§ **Dataset**:

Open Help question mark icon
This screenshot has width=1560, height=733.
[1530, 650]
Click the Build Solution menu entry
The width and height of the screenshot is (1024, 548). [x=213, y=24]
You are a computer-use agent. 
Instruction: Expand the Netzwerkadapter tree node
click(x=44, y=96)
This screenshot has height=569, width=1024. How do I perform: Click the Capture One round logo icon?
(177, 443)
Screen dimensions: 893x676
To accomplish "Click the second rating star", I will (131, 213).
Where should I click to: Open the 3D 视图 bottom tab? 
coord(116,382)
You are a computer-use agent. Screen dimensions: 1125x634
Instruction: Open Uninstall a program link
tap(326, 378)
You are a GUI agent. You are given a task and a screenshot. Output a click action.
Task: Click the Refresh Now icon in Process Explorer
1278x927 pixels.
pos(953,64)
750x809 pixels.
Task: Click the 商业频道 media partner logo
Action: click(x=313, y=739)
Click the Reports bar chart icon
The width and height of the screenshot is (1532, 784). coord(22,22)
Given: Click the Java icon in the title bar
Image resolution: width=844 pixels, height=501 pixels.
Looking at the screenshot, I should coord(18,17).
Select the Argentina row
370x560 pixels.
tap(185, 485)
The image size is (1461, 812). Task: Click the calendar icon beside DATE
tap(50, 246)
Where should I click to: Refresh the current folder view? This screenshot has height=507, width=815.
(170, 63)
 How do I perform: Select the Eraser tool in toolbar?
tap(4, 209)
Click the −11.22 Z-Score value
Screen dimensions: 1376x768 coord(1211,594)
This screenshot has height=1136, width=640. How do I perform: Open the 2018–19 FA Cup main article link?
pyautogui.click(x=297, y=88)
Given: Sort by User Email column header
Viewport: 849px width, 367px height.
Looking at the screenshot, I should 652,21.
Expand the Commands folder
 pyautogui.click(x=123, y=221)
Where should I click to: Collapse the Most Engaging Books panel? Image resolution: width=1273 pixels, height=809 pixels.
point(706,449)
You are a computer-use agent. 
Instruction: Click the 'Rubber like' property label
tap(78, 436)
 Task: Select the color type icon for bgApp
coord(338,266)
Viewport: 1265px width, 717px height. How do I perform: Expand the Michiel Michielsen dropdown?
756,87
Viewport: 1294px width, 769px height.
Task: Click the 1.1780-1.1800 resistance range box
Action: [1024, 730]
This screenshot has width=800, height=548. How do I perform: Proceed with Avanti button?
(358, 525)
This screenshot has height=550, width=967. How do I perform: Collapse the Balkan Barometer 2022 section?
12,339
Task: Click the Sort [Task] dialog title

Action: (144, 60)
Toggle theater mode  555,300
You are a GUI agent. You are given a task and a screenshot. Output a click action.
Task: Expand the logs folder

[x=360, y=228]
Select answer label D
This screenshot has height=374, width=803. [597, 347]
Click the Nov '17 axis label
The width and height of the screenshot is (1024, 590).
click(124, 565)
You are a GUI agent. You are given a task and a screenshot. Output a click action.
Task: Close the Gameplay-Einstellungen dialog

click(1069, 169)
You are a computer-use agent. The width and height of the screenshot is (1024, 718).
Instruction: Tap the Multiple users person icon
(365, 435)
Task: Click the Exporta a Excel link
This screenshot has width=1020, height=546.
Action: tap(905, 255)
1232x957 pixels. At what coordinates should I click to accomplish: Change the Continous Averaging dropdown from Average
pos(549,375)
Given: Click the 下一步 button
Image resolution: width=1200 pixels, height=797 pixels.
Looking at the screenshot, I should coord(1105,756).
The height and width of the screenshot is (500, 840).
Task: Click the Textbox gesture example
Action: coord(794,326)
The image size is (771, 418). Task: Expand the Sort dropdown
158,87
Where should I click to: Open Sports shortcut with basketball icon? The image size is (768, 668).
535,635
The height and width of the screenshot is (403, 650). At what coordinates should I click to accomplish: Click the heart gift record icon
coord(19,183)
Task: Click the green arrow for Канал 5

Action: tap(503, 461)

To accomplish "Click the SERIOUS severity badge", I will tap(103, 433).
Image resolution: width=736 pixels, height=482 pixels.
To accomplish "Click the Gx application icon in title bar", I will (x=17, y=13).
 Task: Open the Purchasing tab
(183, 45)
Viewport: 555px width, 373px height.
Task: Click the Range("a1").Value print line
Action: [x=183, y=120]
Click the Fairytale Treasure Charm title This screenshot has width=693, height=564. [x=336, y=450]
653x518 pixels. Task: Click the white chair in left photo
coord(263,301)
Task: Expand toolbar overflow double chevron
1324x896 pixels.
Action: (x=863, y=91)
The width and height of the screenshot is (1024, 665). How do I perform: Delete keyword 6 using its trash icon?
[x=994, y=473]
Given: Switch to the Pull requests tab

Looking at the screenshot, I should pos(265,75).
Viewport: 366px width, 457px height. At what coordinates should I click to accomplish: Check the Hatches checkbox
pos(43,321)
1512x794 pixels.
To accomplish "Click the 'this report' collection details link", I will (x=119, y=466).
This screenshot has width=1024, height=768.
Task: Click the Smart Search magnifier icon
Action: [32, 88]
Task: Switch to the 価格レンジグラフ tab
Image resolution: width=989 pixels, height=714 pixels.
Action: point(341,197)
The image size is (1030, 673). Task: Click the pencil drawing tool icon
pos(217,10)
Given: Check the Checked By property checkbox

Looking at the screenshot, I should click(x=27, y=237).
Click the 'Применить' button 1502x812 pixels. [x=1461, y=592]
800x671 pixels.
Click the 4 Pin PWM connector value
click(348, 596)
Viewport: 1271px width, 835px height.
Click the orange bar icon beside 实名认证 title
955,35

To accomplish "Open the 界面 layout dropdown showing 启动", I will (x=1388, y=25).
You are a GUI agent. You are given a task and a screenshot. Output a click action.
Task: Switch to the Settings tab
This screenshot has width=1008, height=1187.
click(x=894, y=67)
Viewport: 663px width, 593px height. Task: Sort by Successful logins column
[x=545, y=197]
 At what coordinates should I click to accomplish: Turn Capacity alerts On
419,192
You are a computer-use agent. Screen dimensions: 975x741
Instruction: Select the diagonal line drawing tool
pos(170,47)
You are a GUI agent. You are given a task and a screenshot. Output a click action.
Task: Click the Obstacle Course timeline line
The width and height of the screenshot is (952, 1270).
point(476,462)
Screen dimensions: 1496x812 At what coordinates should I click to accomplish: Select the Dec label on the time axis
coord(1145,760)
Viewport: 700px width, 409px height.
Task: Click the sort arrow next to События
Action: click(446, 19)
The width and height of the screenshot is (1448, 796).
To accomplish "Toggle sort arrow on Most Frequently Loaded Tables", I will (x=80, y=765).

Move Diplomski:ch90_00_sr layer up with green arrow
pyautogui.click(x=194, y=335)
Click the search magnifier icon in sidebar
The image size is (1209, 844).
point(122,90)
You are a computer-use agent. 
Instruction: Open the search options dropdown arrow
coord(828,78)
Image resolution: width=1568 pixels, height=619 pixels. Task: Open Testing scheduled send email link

§ **Exercise requirements**:
Copy out the items again word for word, from their very first line through the line containing "click(x=44, y=96)".

§ **Task solution**:
Open Help question mark icon
This screenshot has width=1560, height=733.
[1530, 650]
Click the Build Solution menu entry
The width and height of the screenshot is (1024, 548). [x=213, y=24]
You are a computer-use agent. 
Instruction: Expand the Netzwerkadapter tree node
click(x=44, y=96)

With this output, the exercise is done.